Convert the rows from the first one through the row containing "433, 570, 439)", both included, into a JSON list of strings with one string per line and blank lines left out.
----- GIVEN DATA -----
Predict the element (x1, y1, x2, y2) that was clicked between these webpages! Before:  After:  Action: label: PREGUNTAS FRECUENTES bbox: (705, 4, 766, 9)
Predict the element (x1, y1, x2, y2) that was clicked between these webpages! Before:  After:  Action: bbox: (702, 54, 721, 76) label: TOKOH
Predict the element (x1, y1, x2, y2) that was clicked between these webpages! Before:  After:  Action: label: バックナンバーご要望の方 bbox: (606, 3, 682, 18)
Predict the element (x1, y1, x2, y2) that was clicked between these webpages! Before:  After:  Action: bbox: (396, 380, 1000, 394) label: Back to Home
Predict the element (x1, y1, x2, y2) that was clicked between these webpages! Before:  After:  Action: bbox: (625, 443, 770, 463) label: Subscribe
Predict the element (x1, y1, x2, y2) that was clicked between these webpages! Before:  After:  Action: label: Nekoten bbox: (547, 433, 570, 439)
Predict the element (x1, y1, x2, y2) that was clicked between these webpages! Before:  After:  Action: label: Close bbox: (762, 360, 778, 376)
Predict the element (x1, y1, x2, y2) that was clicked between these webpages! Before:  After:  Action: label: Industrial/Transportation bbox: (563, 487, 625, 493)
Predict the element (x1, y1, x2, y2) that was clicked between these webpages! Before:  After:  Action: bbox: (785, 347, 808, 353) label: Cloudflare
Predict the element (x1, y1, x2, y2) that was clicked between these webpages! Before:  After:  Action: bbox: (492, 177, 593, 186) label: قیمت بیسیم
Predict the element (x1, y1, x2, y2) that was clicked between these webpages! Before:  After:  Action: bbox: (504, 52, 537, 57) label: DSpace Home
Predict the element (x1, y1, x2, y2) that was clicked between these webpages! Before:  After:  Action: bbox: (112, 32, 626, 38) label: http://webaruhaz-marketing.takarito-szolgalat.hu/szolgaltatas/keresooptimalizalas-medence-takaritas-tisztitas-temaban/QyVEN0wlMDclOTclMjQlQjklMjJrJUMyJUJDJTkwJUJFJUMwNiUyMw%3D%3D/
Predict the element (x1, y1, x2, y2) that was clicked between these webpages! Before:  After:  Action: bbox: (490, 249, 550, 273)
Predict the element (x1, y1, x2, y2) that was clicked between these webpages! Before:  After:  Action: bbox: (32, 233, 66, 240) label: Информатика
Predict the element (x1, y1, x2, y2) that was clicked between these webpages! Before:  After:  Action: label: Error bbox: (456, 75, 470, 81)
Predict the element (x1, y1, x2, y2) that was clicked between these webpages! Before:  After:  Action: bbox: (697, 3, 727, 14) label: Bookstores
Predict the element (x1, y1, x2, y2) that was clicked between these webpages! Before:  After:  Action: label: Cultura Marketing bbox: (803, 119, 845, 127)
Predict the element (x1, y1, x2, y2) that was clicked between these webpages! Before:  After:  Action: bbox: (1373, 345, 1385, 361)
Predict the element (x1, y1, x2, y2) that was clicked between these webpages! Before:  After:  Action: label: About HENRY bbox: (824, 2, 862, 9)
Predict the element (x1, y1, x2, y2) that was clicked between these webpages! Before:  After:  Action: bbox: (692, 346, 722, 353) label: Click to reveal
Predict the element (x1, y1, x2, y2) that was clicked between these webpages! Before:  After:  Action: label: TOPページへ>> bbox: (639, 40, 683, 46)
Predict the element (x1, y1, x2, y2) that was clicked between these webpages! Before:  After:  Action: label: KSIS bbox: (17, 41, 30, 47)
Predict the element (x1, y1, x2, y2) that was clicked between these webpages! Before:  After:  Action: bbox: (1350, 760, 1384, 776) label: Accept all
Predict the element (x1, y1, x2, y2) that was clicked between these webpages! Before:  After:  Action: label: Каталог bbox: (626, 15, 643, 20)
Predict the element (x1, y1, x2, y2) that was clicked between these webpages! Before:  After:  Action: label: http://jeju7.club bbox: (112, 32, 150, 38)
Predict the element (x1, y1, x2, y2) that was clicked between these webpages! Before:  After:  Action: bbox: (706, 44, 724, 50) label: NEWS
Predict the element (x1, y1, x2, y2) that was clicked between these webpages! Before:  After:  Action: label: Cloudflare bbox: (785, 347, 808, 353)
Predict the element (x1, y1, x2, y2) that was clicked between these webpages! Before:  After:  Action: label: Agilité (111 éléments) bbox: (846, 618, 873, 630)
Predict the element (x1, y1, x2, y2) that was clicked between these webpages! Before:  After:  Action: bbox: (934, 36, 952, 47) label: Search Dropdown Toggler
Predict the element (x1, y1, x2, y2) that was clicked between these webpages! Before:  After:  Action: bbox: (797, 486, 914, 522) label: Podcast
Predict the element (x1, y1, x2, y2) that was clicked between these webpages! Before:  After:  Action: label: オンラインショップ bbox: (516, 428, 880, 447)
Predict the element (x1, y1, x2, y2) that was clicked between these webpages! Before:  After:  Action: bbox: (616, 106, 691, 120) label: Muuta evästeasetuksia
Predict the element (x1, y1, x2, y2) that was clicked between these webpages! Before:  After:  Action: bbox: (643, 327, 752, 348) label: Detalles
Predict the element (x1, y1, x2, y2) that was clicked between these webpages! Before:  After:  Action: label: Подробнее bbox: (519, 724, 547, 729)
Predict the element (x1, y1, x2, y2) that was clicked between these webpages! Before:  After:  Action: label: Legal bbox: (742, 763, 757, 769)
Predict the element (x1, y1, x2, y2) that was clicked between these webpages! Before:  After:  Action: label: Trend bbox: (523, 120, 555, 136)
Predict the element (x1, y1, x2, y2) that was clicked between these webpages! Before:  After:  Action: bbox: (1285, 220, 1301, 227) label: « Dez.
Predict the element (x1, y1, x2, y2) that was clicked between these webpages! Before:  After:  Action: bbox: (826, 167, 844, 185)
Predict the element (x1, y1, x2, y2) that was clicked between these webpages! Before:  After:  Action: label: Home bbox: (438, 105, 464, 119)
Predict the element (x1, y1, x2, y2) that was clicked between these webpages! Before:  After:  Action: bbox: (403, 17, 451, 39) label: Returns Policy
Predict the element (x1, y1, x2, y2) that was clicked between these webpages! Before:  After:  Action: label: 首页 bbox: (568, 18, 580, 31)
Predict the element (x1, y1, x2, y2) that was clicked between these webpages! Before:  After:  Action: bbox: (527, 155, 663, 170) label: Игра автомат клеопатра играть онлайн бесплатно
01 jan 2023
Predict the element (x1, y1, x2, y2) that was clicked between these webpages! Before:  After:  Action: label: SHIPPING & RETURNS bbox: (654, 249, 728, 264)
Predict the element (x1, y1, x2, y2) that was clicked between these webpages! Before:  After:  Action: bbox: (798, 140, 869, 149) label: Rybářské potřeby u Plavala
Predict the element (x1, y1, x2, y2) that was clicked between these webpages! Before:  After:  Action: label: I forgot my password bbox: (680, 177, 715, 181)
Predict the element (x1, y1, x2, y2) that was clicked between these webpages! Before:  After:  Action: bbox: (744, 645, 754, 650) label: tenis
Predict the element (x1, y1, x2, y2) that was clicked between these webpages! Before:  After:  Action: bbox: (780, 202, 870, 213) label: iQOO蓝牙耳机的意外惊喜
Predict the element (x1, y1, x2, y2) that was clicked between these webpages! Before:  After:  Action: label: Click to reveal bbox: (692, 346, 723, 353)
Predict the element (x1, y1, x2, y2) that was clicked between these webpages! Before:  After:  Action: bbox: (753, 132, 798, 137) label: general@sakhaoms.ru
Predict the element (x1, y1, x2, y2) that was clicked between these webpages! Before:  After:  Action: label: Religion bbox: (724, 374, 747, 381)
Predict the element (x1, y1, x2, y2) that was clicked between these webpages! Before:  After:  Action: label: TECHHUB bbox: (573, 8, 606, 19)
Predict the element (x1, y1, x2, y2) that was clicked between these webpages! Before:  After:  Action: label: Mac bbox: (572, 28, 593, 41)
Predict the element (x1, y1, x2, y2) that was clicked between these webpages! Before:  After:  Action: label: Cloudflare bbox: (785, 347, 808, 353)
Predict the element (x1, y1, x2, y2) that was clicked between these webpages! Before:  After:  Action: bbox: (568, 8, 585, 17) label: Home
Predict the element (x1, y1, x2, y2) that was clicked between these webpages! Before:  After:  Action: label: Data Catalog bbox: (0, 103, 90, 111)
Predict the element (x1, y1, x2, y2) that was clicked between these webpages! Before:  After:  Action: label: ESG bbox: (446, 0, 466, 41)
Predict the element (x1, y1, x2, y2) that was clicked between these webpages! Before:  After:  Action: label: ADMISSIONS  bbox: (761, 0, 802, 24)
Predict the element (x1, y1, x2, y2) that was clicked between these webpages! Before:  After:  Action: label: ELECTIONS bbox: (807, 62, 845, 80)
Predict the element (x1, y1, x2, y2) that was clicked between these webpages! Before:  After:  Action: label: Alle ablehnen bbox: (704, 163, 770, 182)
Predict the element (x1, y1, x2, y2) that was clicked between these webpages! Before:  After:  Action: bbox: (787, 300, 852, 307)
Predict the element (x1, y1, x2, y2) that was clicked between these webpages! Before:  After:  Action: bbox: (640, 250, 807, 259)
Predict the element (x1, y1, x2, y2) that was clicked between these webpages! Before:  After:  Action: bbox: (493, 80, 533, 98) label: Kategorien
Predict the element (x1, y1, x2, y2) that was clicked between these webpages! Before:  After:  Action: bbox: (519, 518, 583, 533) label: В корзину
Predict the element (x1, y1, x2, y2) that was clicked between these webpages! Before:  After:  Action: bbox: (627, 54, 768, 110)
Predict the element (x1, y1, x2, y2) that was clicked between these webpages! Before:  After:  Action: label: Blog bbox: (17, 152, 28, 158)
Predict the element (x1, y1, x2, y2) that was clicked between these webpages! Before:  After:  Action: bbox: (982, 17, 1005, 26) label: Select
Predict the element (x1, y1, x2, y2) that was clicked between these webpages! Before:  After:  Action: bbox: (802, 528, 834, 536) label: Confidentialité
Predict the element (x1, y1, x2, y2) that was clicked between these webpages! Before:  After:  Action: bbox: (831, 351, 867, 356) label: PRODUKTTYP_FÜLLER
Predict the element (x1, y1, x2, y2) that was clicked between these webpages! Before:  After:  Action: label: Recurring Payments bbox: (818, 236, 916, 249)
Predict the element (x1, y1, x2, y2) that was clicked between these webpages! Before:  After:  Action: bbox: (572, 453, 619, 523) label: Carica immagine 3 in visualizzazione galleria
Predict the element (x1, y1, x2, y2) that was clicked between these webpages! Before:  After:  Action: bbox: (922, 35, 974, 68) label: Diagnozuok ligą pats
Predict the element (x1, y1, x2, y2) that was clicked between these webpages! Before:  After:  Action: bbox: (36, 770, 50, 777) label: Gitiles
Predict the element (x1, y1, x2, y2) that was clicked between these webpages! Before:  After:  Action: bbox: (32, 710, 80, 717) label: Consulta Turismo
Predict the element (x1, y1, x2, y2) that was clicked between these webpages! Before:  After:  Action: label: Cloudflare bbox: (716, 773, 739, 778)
-----
▸ SOLUTION BELOW
[
  "Predict the element (x1, y1, x2, y2) that was clicked between these webpages! Before:  After:  Action: label: PREGUNTAS FRECUENTES bbox: (705, 4, 766, 9)",
  "Predict the element (x1, y1, x2, y2) that was clicked between these webpages! Before:  After:  Action: bbox: (702, 54, 721, 76) label: TOKOH",
  "Predict the element (x1, y1, x2, y2) that was clicked between these webpages! Before:  After:  Action: label: バックナンバーご要望の方 bbox: (606, 3, 682, 18)",
  "Predict the element (x1, y1, x2, y2) that was clicked between these webpages! Before:  After:  Action: bbox: (396, 380, 1000, 394) label: Back to Home",
  "Predict the element (x1, y1, x2, y2) that was clicked between these webpages! Before:  After:  Action: bbox: (625, 443, 770, 463) label: Subscribe",
  "Predict the element (x1, y1, x2, y2) that was clicked between these webpages! Before:  After:  Action: label: Nekoten bbox: (547, 433, 570, 439)"
]